Extended Data Fig. 6: Preparation of quadruple quantum dot state.

a, Verification of exchange oscillations on the left side. Initializing the left side in the \(\left|\uparrow \uparrow \right\rangle \) state before a T₁₂ pulse yields no exchange oscillations. Initialization in the \(\left|\downarrow \uparrow \right\rangle \) state shows exchange oscillations. b, Initializing the right side in the \(\left|\uparrow \uparrow \right\rangle \) state before a T₃₄ pulse yields no exchange oscillations. Initialization in the \(\left|\downarrow \uparrow \right\rangle \) state shows exchange oscillations. c, Verification of the ground-state orientation of the right side. We load the left side in the \(\left|\uparrow \uparrow \right\rangle \) state and the right side by adiabatic separation of the singlet state, which gives either \(\left|\uparrow \downarrow \right\rangle \) or \(\left|\downarrow \uparrow \right\rangle \), depending on the sign of the gradient. We pulse T₂₃ to induce exchange between the middle two spins. Dynamic nuclear polarization with singlets yields no oscillations, whereas pumping with triplets yields oscillations.

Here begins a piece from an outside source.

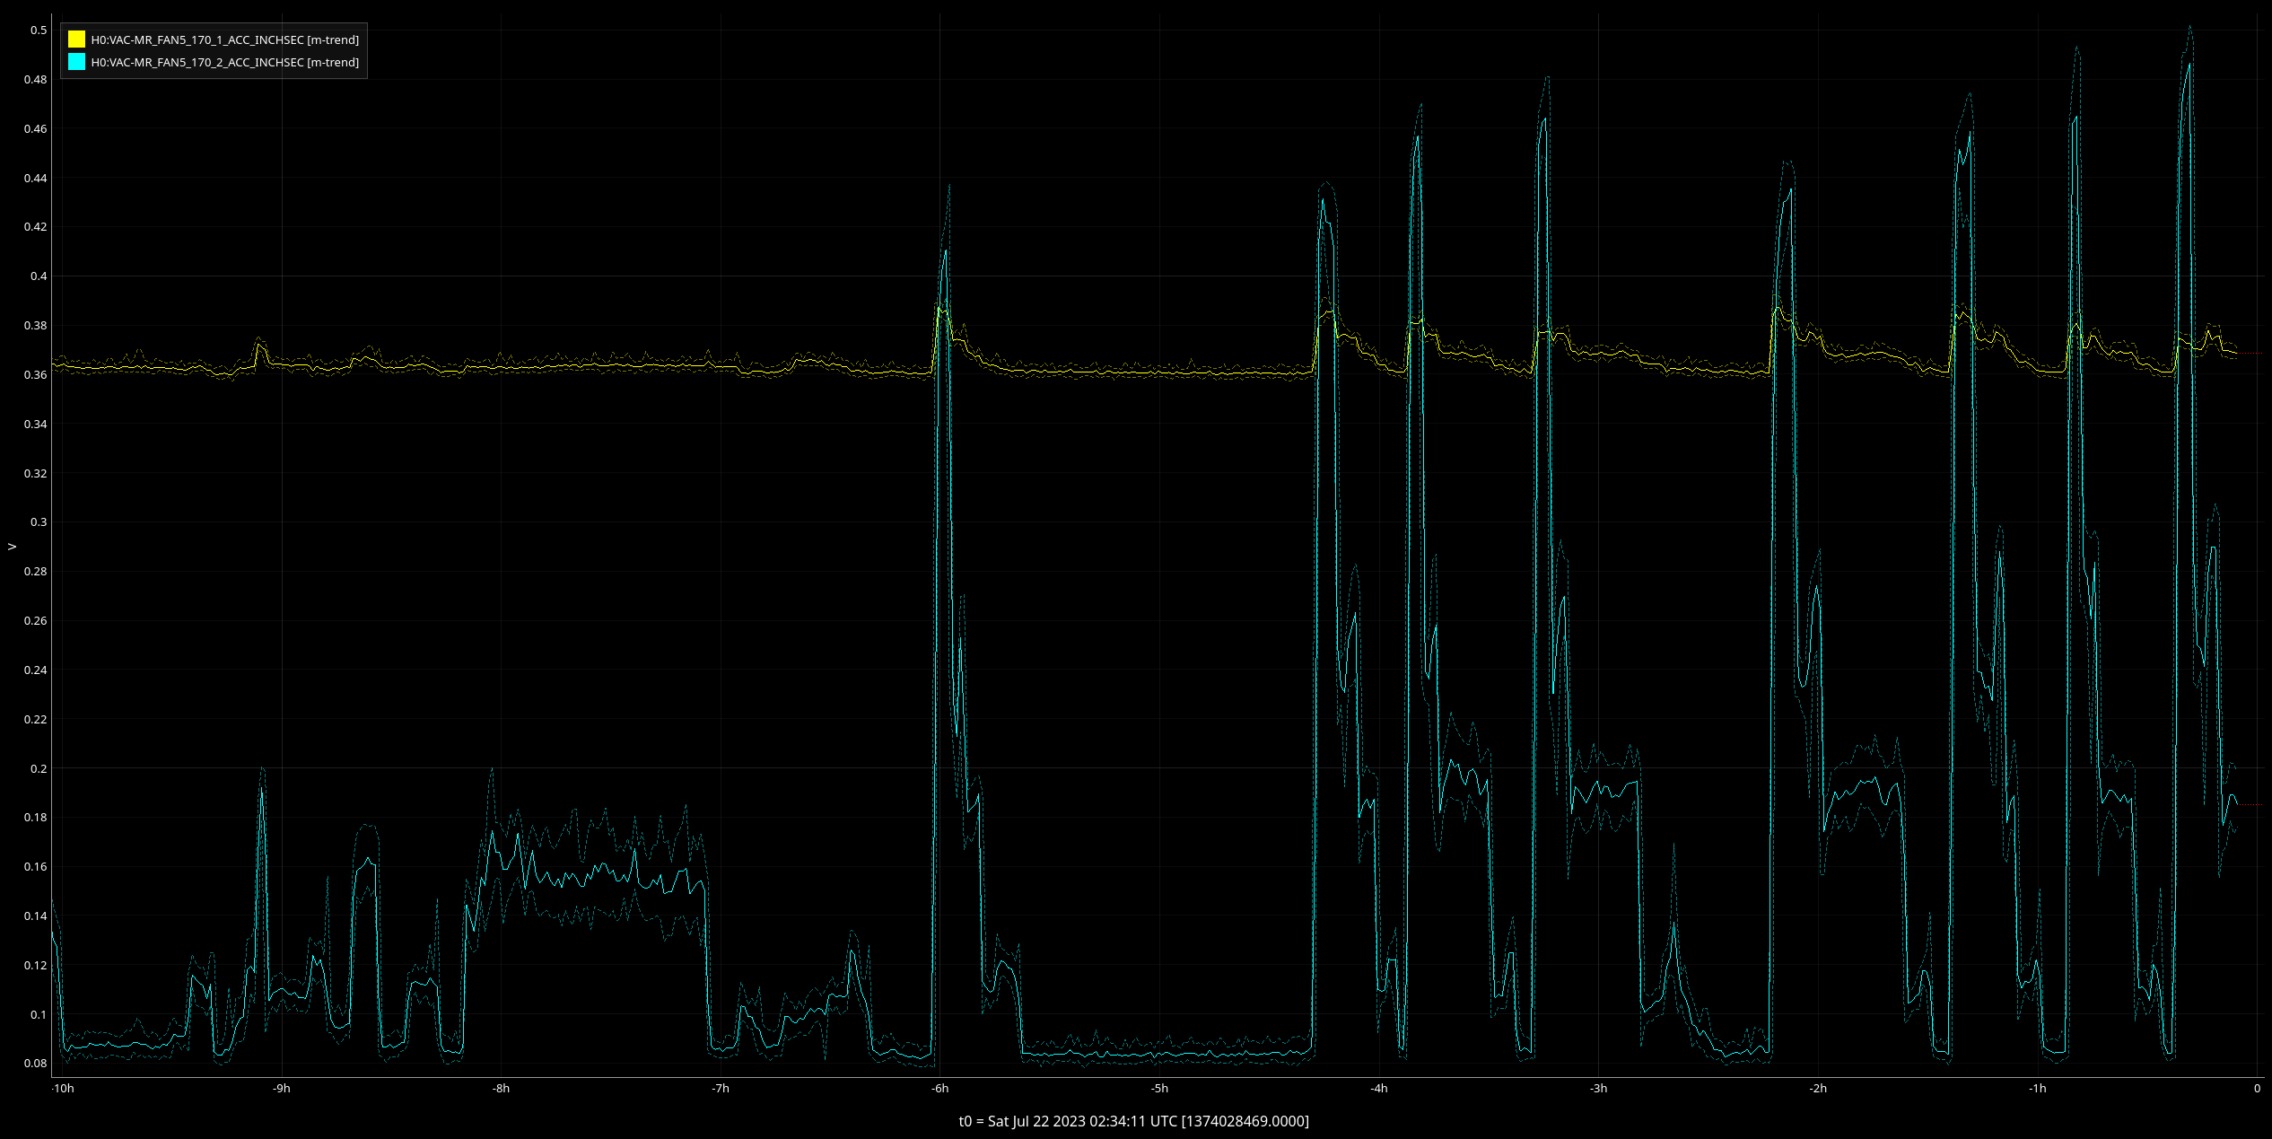Click the t0 timestamp label below the plot
Screen dimensions: 2272x1139
point(1133,1121)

These data confirm that the separated singlet state evolves to the \(\left|\downarrow \uparrow \right\rangle \) state under triplet pumping for the right side. d, Verification of the ground state of the left side. We initialize the array by separating singlets on both sides. In the case of triplet pumping on the right side, the third spin is \(\left|\downarrow \right\rangle \), so the second spin must be \(\left|\uparrow \right\rangle \) in order to generate exchange oscillations with a T₂₃ pulse, as measured on the left side. Singlet pumping on the left side yields no exchange oscillations. e, The same initialization and pulses as in e, but measured on the right side. In all cases, \({P}_{{\rm{S}}}^{{\rm{L}}\left({\rm{R}}\right)}\) indicates the singlet return probability measured on the left (right) side.